■ Given request A ■
Print the section of the text below on journalists in romantic comedies, starting with "Then there’s How" and going on through "life for columns.".
■ Given request B ■
In the text below on journalists in romantic comedies, who gives Rory the idea to write a memoir about herself and her mother?

■ Excerpted text ■
And again, because so many rom-coms use the media as their professional settings, they have a tendency to depict journalists, particularly female journalists, as being prone to personal relationships that cross all kinds of ethical and professional lines. If female journalists in rom-coms aren’t getting romantically involved with their sources or male colleagues (Sleepless in Seattle, The Devil Wears Prada, Never Been Kissed, He’s Just Not That Into You, Trainwreck, Top Five, the list goes on), they’re being preposterously manipulated by people who want to make their love lives the center of the story.
These tropes tend to make “journalism” a stand-in for “romantic workplace shenanigans” (which is often code for “sexual harassment”). When the BBC made a modern version of Much Ado About Nothing in 2005, it recast bickering love-struck archetypes Beatrice and Benedick as squabbling newsroom anchors whose sexual tension gives the show a ratings boost. In The Ugly Truth, Katherine Heigl’s morning-show producer is undermined again and again by a swaggering Gerard Butler, who joins the show as a host and manipulates her into a relationship, despite her initial loathing and the obvious ethical conflict.
Then there’s How to Lose a Guy in 10 Days, in which Kate Hudson is a lifestyle columnist for a women’s magazine who decides to base a story around a calculated attempt to date and break up with a random guy. Her own former colleagues — two women, because of course women can’t have non-catty, mutually supportive relationships in rom-coms — manipulate her into dating a guy who’s also trying to leverage a dating plot to use in his professional career. And Carrie Bradshaw’s entire career in Sex in the City is built around mining her sex life for columns.
Gilmore Girls: A Year in the Life is no exception to this mixing of the personal and professional. In fact, throughout the revival, Rory’s professional life is framed mainly in terms of how it complicates her romantic life. At one point, she sleeps with a geeky source (for an article she never files or even really starts), then apathetically tries to pitch an editor on the experience as a self-loathing take on geek girls. (The editor is justifiably unimpressed.) She gets her only other audience with an editor by begging her boyfriend’s dad to use his influence to set up the interview. When she finally turns toward the next phase of her life, she begins writing a memoir about herself and her mother. But she doesn’t get the idea on her own: Her old boyfriend Jess gives it to her, in a scene that isn’t really about Rory’s career at all, but about Jess’s compatibility with her, his understanding of her hopes and dreams.

■ Material provided ■

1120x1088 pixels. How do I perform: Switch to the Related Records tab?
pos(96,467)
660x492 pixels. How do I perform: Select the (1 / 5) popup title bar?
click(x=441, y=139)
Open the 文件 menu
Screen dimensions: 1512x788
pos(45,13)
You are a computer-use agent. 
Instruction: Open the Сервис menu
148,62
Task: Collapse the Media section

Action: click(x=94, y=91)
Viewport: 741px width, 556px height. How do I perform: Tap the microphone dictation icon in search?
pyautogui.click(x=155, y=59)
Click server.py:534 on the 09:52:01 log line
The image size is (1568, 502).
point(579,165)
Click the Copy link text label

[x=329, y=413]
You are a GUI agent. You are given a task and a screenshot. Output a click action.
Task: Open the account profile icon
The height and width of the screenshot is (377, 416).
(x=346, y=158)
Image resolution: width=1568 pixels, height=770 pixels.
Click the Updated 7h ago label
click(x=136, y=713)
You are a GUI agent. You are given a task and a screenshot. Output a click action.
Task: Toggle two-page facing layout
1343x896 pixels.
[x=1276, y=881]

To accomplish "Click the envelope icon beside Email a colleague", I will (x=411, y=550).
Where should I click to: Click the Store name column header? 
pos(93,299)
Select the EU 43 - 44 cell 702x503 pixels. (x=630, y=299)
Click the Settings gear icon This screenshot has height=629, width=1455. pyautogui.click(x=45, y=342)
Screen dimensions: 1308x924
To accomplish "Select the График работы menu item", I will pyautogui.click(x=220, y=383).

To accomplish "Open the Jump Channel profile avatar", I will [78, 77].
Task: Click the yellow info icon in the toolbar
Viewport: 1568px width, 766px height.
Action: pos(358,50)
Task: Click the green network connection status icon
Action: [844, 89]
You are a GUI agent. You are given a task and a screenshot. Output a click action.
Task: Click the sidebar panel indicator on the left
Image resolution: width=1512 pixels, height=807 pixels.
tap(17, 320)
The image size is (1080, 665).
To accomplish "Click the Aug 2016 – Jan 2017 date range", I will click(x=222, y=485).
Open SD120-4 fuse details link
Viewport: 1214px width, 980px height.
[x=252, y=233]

■ Exercise result A ■
Then there’s How to Lose a Guy in 10 Days, in which Kate Hudson is a lifestyle columnist for a women’s magazine who decides to base a story around a calculated attempt to date and break up with a random guy. Her own former colleagues — two women, because of course women can’t have non-catty, mutually supportive relationships in rom-coms — manipulate her into dating a guy who’s also trying to leverage a dating plot to use in his professional career. And Carrie Bradshaw’s entire career in Sex in the City is built around mining her sex life for columns.

■ Exercise result B ■
Her old boyfriend Jess.